RECORDED INFORMATION:
★ ★ ★
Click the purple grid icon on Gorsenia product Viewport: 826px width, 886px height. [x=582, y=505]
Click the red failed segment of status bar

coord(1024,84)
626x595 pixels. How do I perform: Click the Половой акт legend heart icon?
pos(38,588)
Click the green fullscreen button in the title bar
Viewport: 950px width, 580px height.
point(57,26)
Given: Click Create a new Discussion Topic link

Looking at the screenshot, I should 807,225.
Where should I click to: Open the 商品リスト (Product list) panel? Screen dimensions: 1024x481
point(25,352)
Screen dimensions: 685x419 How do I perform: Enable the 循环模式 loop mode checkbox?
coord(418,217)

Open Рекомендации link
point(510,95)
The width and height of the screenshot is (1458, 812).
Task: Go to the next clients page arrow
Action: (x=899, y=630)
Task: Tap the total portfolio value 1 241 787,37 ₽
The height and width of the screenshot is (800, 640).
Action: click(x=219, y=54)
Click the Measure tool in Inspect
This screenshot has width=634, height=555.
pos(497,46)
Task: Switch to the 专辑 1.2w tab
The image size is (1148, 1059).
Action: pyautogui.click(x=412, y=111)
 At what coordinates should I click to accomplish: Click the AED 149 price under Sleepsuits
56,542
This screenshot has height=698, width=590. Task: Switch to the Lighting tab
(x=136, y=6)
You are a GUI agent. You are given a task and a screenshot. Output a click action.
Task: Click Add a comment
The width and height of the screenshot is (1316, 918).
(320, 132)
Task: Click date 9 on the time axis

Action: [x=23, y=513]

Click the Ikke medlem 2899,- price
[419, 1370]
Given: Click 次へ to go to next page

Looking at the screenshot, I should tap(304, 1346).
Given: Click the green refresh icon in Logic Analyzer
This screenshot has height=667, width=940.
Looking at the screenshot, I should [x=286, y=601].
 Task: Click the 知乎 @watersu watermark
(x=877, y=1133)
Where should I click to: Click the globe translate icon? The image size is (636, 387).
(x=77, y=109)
★ ★ ★
WORK INSTRUCTION: Every line above that includes the string "green" needs to be copied.

WORKED SOLUTION:
Click the green fullscreen button in the title bar
Given: Click the green refresh icon in Logic Analyzer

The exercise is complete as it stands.